Ruling: A one-page agreement between the sides maps out the rights and the responsibilities of the two. Pl claims that the document is binding even though it was not signed. Def contradicted himself on the matter at different junctures of the adjudication.

Beit din finds that the document is binding. All agree that that it had been drawn up by def and that there was no other basic written agreement. When, two years into the business, a financial advisor needed to learn about the workings of the business, def showed him this document. Def also used it as a source to learn matters that supported his case, and so def agrees that it was not just passing ideas jotted down.

Such an agreement need not be signed, as no document is necessary. The Rama (Choshen Mishpat 176:3) says that partners for joint work do not need a kinyan, and oral agreement is binding. This is all the more so when there was not just commitment to future joint work but rather that the two actually worked together, as beginning work is itself a kinyan (Ramban, Bava Batra 9a). According to def, that there is no partnership but that pl is just a senior worker, work agreements are certainly made binding by the beginning of work (Shulchan Aruch, CM 333:1).

According to pl, the two are partners, and therefore pl only has to compensate def for giving her the second half of the business. Def argues that pl cannot be a partner, since everything external was done in def’s name, and he made all of the financial investments.

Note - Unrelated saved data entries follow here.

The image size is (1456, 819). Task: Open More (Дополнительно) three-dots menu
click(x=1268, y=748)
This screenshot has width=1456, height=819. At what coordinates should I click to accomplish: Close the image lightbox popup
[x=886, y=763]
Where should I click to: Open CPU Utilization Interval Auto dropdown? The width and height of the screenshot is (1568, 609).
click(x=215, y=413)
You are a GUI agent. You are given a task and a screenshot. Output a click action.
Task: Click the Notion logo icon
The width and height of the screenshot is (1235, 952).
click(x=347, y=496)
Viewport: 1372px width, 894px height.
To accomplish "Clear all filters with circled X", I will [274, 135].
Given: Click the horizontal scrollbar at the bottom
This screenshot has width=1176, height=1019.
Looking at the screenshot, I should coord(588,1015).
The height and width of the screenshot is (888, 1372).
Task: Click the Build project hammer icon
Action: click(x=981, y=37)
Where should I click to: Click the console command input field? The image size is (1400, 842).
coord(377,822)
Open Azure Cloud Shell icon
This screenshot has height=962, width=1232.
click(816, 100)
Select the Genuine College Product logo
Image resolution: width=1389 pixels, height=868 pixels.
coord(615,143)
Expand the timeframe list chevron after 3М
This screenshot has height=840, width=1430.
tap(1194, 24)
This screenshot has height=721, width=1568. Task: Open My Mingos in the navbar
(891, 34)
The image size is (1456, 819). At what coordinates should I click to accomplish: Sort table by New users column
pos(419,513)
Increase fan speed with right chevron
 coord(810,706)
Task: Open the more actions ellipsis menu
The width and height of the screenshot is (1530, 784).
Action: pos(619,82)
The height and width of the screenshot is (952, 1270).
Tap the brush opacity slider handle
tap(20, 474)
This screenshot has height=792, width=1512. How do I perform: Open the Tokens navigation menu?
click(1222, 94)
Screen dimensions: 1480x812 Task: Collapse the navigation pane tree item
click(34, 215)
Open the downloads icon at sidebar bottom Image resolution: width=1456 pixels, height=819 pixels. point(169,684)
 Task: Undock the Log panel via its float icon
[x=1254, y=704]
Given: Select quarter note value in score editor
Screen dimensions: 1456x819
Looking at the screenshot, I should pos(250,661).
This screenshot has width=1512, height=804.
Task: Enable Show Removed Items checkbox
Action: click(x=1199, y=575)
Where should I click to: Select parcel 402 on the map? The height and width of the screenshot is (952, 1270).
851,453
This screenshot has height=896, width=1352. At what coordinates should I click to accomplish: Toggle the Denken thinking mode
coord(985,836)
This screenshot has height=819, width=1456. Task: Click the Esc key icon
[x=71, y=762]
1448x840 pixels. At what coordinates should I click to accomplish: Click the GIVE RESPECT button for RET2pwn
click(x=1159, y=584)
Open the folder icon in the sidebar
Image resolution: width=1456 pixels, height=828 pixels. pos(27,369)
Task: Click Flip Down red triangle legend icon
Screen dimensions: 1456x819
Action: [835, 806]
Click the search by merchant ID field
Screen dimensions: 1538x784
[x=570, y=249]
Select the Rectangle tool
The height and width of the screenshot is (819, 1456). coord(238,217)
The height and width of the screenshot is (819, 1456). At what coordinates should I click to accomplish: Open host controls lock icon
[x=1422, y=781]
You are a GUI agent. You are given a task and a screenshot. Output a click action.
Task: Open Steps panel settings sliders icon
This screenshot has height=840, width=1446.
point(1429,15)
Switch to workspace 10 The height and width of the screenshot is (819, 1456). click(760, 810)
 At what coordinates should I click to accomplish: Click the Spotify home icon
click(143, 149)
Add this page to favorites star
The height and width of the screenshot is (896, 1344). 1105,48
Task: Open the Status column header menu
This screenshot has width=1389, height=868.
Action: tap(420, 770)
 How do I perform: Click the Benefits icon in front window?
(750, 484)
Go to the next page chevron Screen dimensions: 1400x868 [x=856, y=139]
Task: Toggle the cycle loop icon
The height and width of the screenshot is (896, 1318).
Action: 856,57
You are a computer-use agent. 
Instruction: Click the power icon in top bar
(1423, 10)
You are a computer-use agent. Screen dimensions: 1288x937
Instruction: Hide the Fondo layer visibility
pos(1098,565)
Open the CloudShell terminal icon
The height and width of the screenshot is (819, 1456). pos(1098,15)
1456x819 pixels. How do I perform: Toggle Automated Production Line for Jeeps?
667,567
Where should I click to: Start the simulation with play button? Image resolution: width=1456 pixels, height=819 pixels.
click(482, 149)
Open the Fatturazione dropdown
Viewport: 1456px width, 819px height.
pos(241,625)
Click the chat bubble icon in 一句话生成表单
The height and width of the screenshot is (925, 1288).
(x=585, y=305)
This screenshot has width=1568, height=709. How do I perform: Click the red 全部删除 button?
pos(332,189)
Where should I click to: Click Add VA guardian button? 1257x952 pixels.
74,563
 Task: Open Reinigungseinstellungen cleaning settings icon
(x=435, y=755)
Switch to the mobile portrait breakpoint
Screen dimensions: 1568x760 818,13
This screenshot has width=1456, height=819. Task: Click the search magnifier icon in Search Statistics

Fundamentally, beit din agrees with pl. The facts that the heading of the agreement is "Partnership Agreement" and that the profits were to be split 50-50 are among several indications that the two were partners. There are many different types of partnerships, differing concerning what each one brings to helping the business as well as how they will be rewarded. Since def is in charge of the technical elements, payments, and infrastructure, it is not surprising that all the external contracts are in his name. Regarding investment, the great discount in salary that pl gave to the business is also an investment and risk.